Data to examine =
========================================
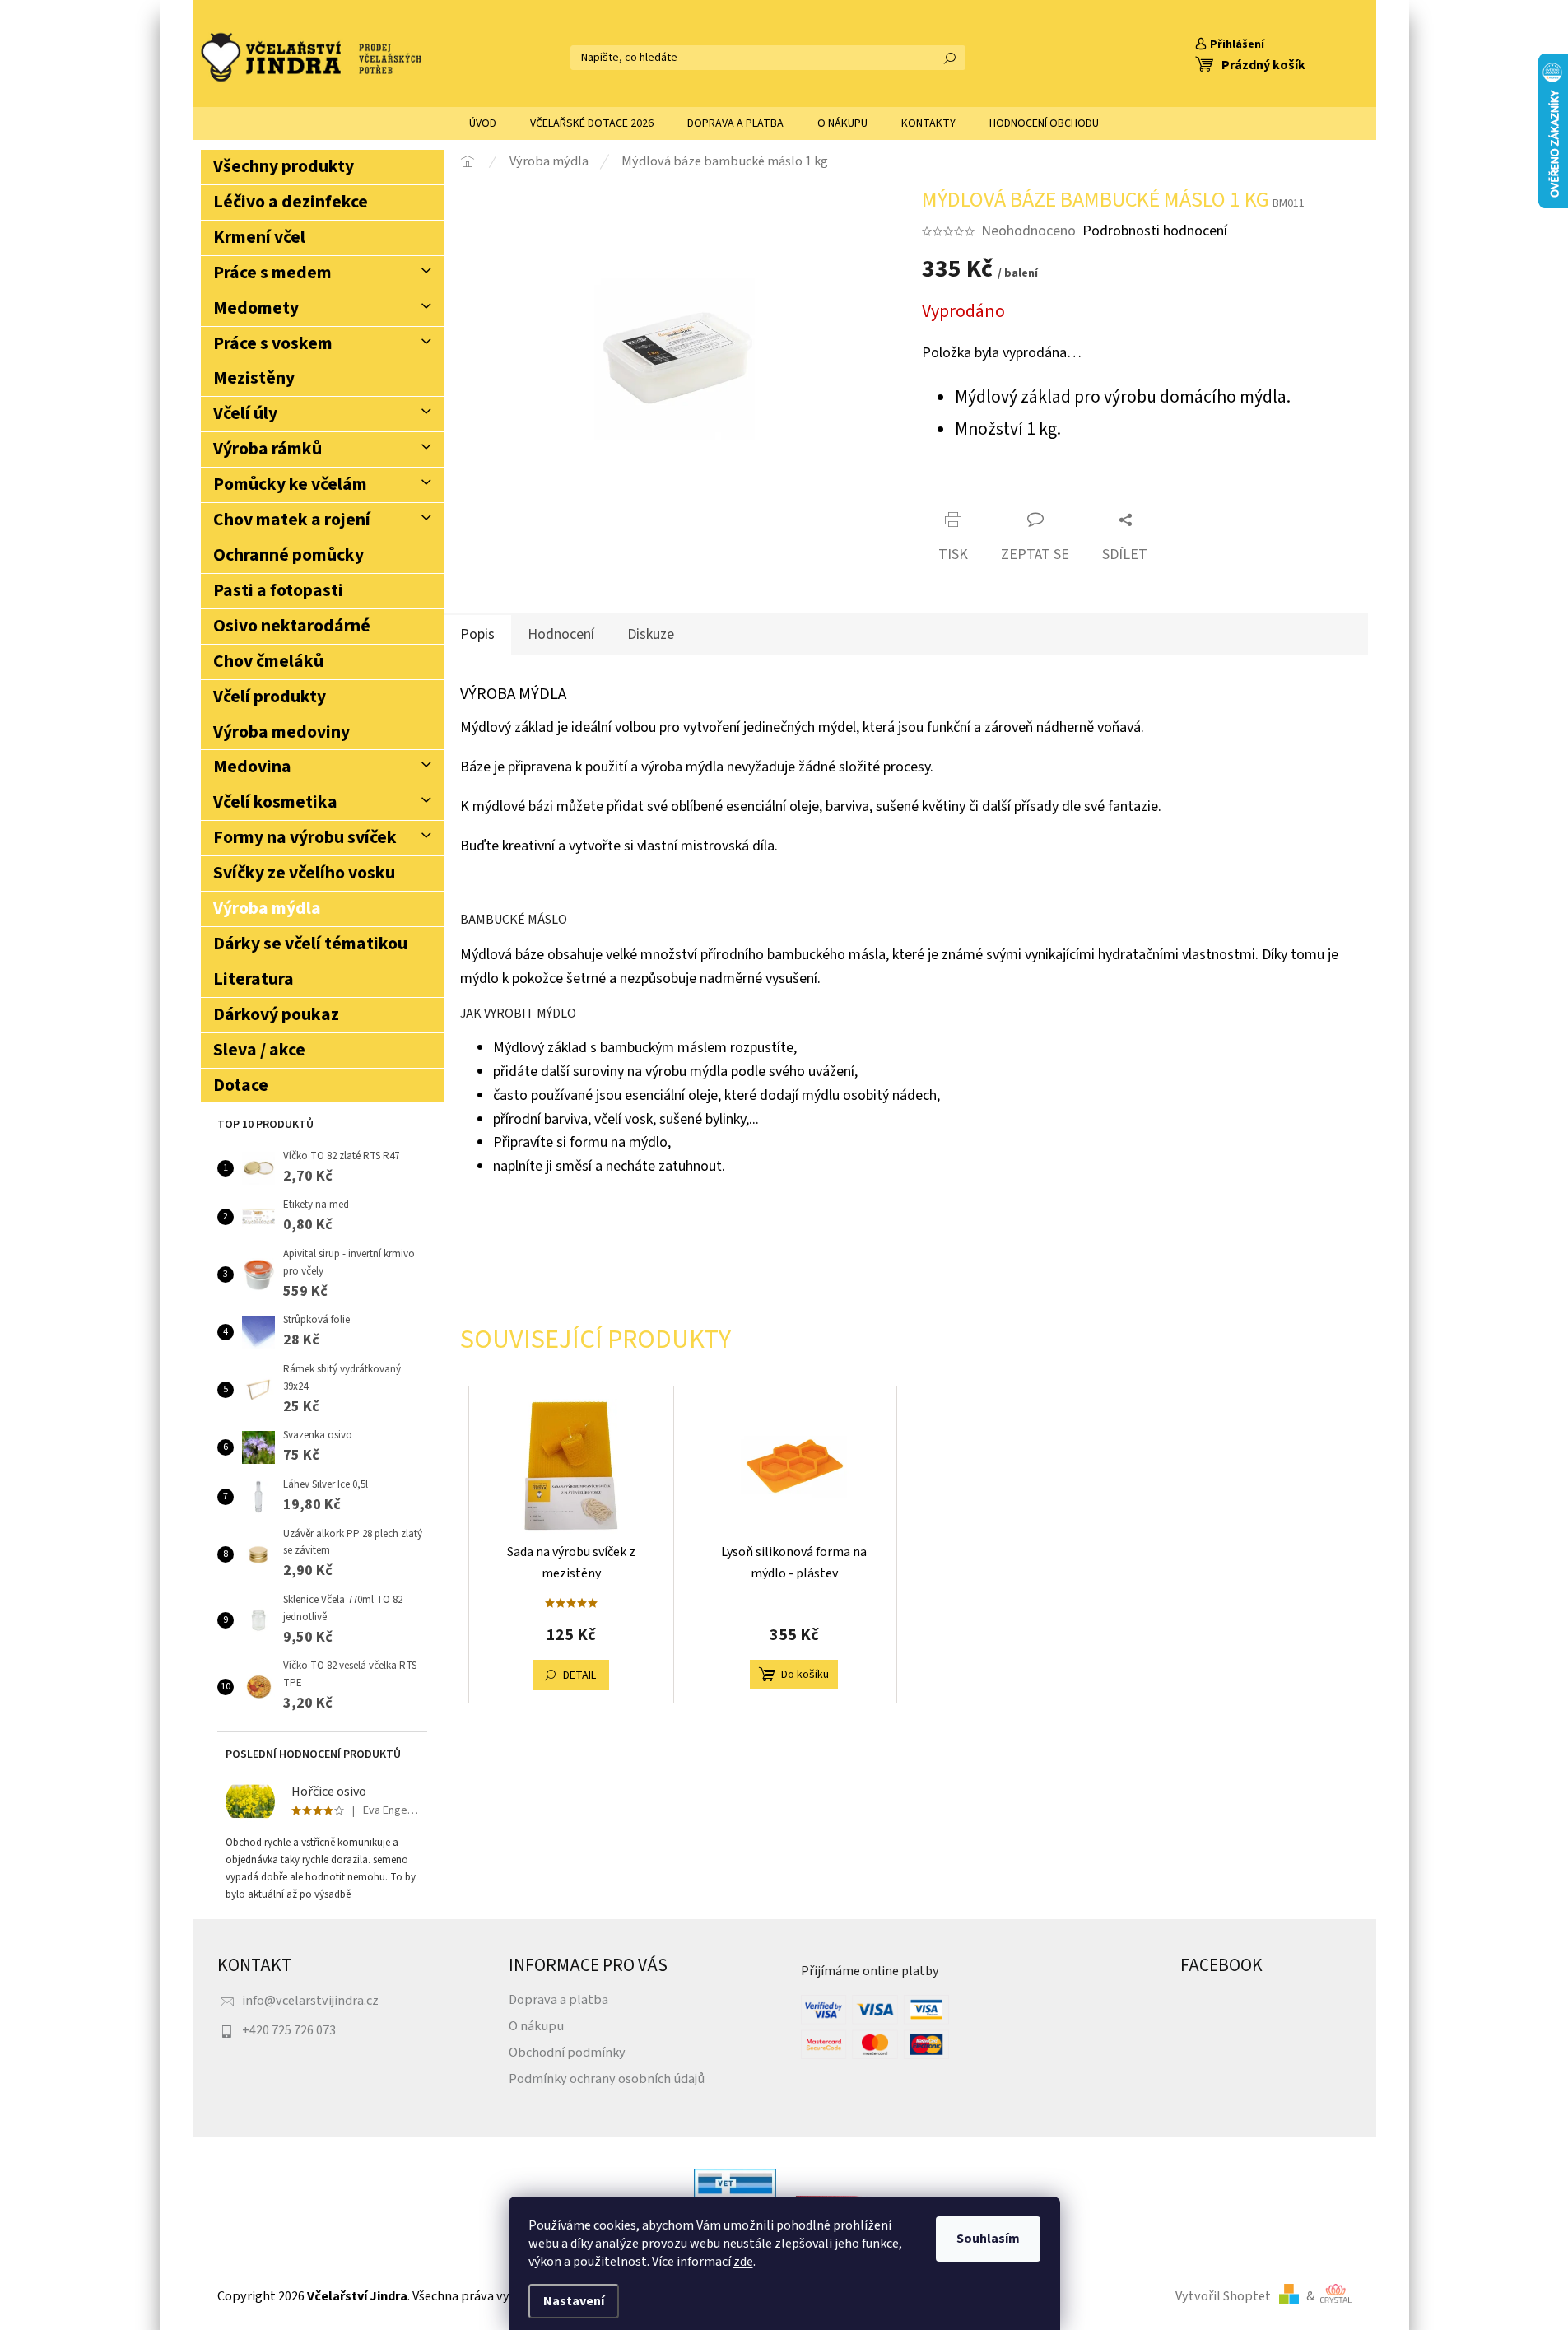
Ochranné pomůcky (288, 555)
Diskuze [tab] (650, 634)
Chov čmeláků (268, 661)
========================================
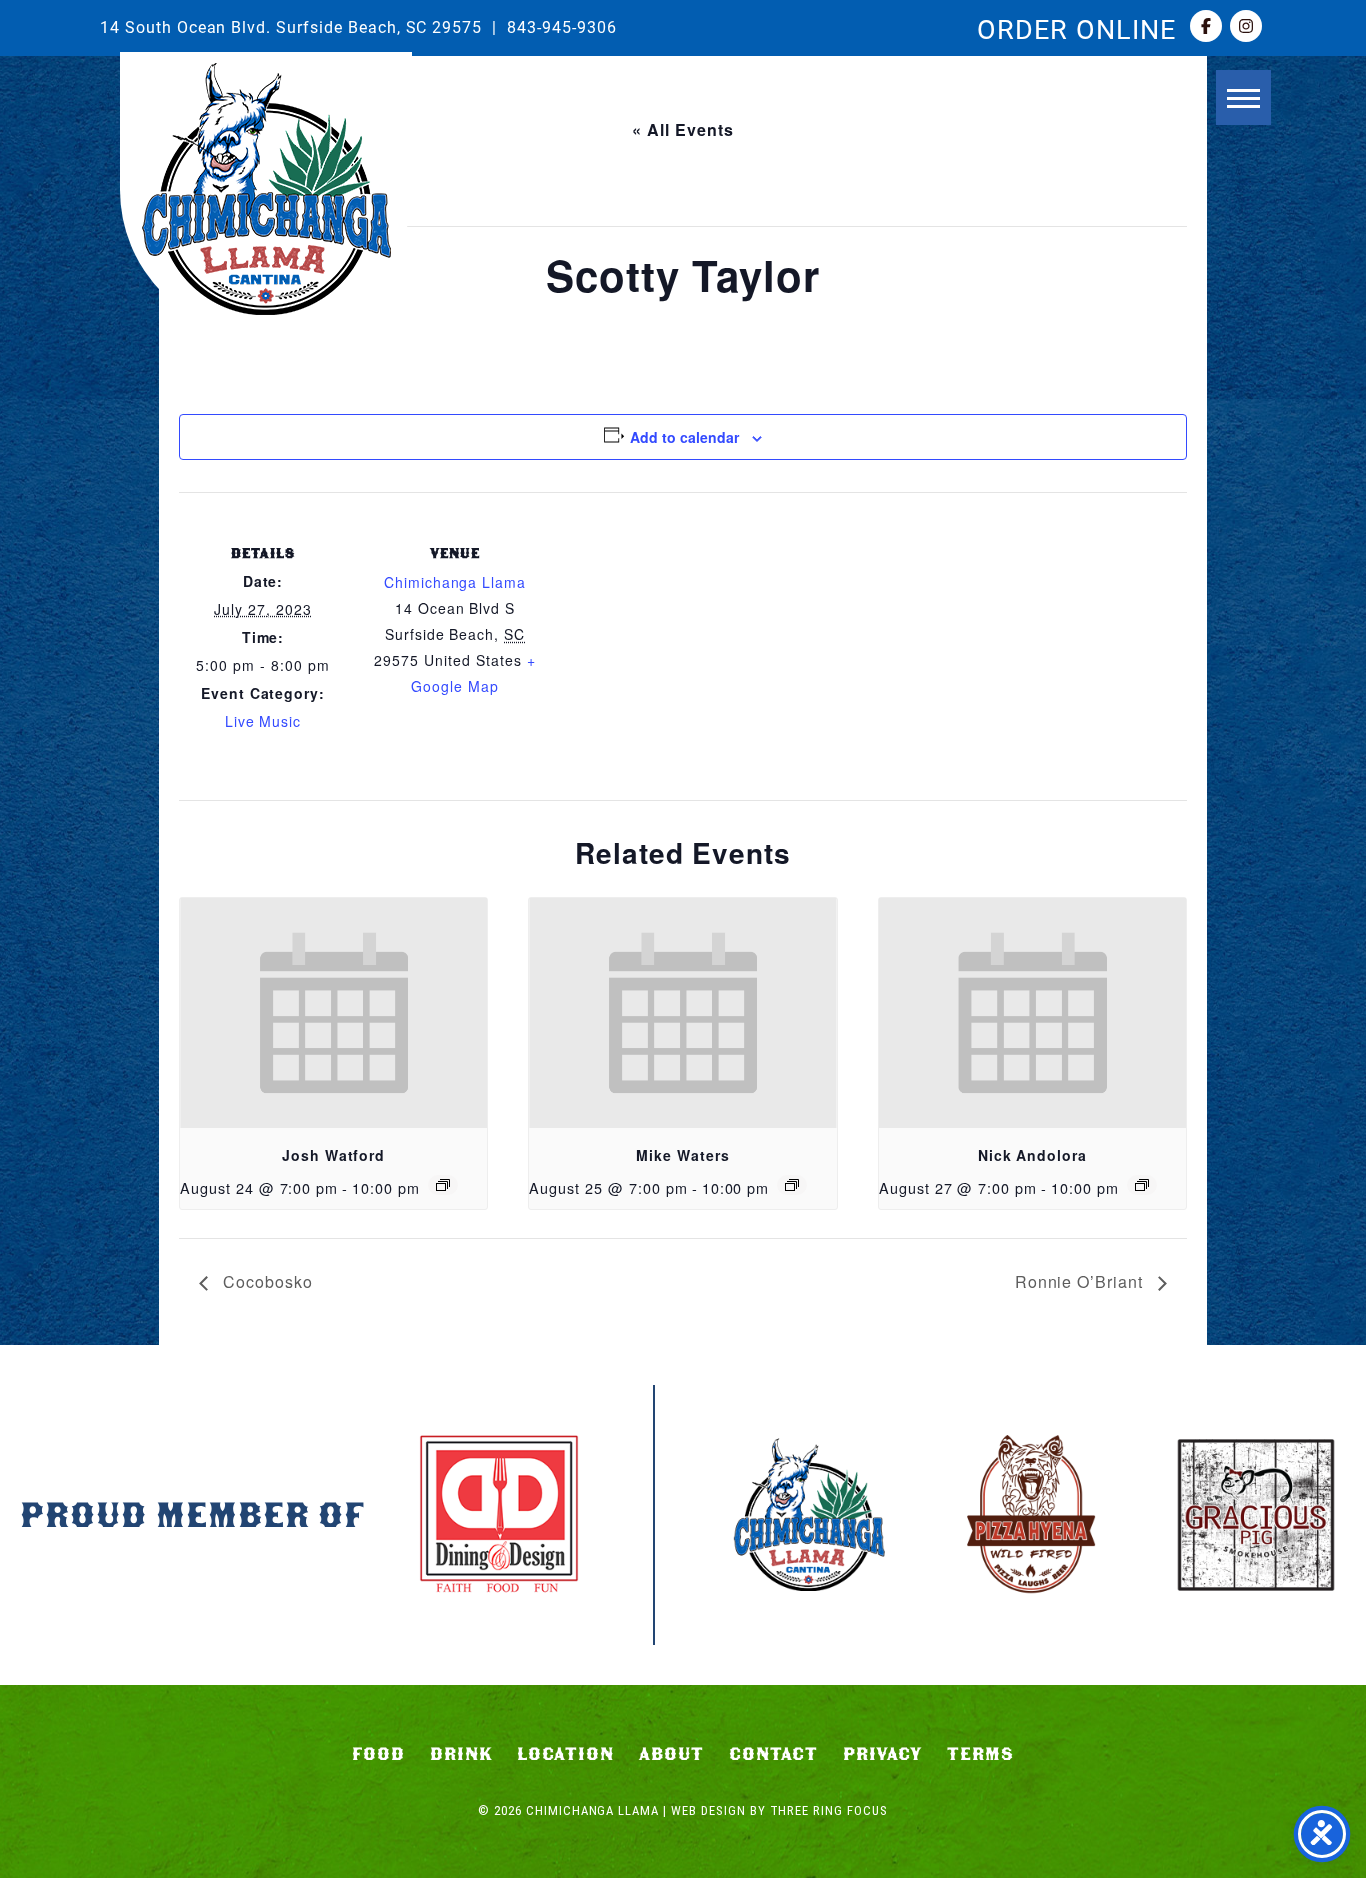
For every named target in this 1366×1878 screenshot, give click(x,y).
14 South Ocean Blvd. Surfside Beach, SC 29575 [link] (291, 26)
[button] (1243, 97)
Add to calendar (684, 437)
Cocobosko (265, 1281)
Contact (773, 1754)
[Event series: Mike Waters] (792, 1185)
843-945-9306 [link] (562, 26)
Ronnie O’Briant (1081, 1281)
========================================
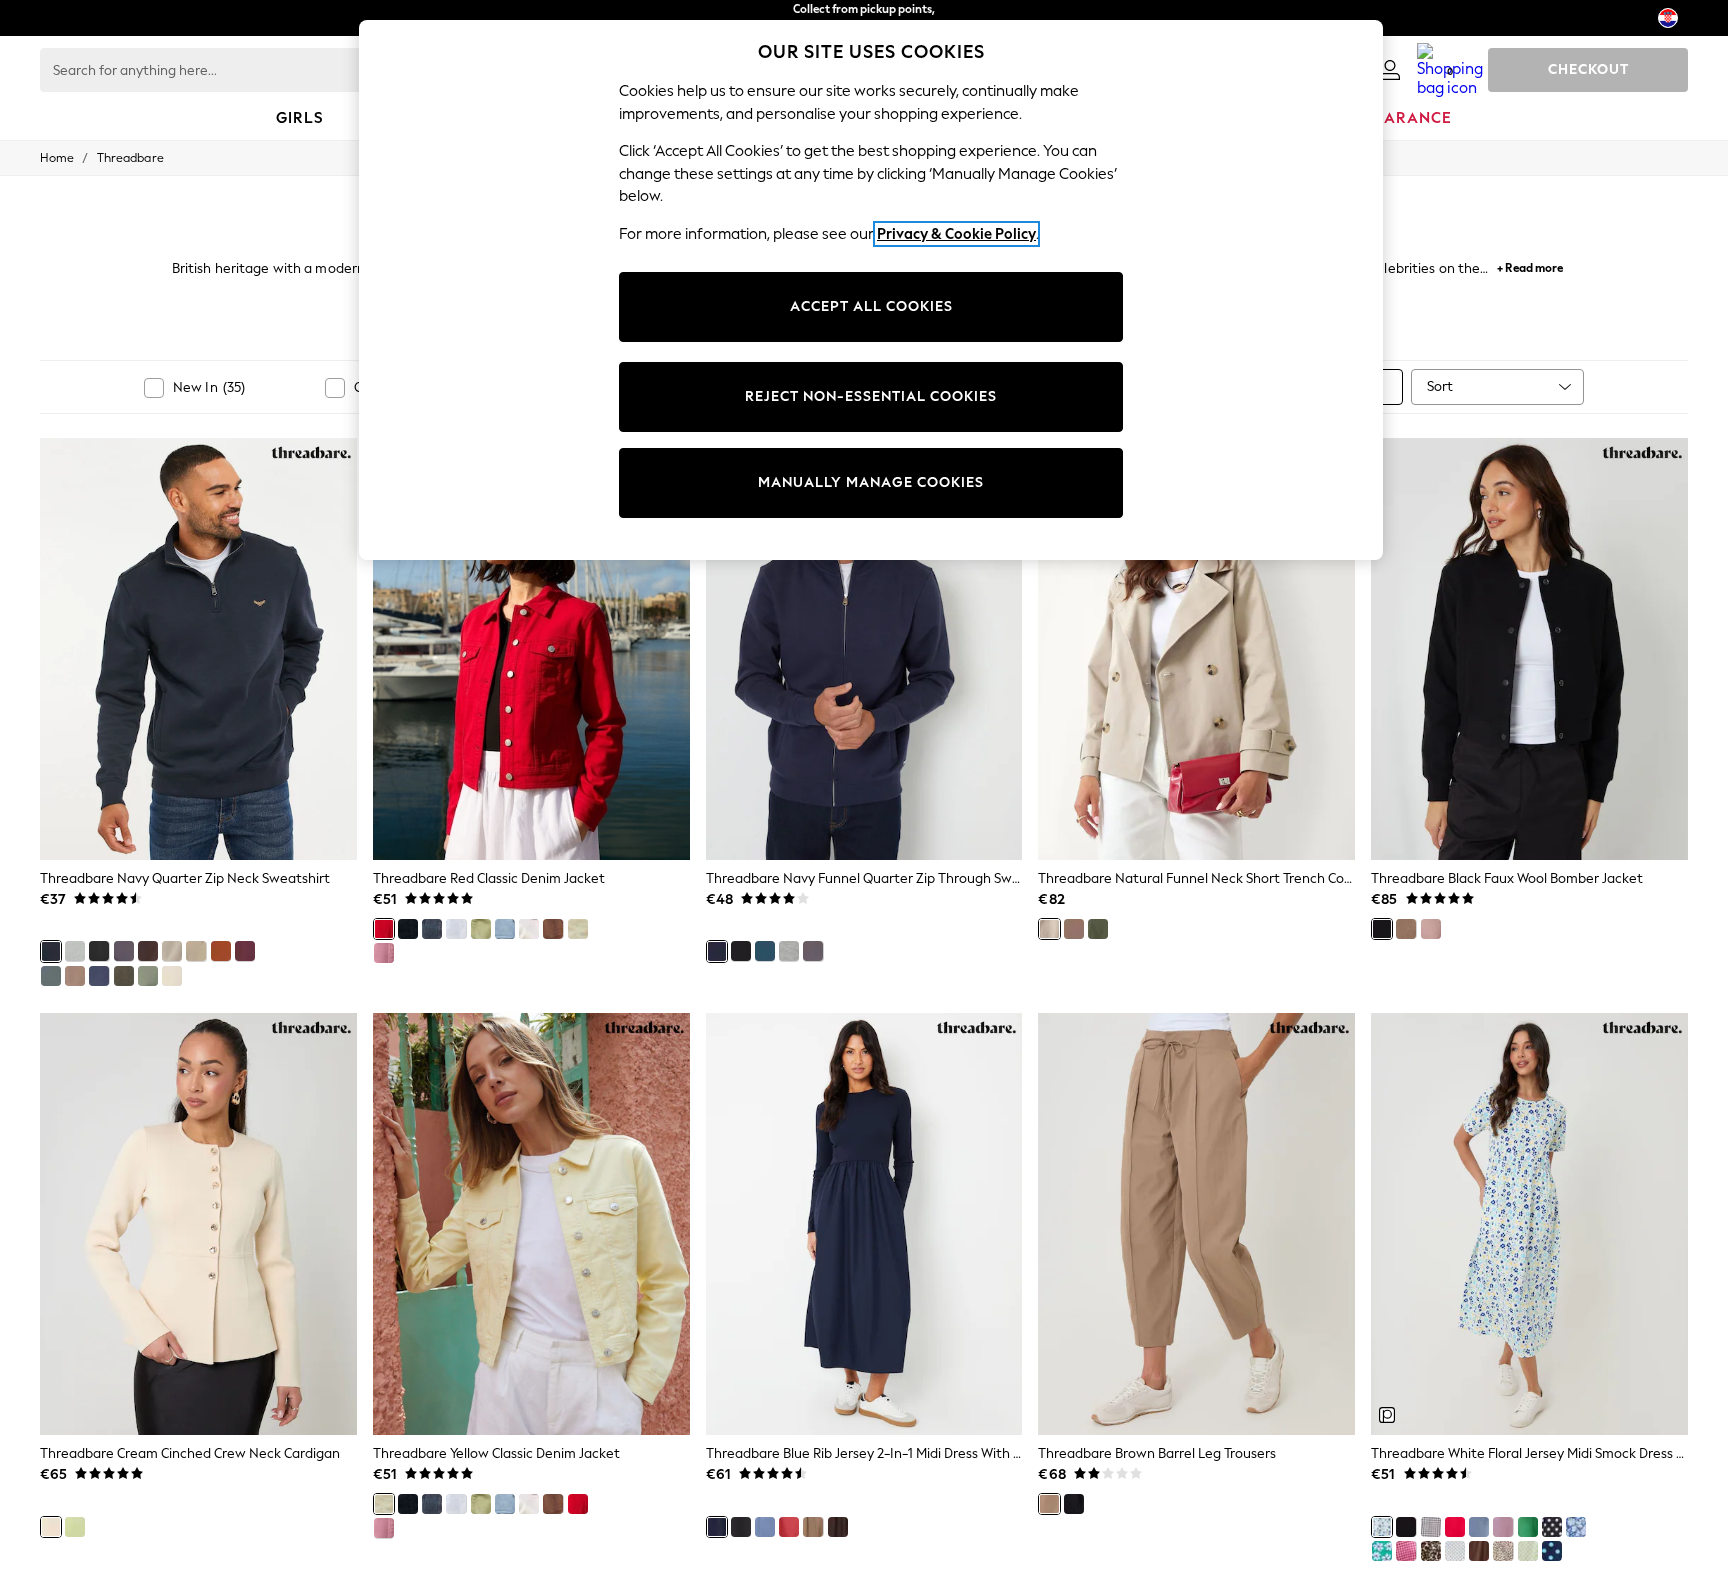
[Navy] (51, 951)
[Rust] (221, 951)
========================================
Work order =
With no other words, state how many lines above hold the word "link".

Result of this task =
2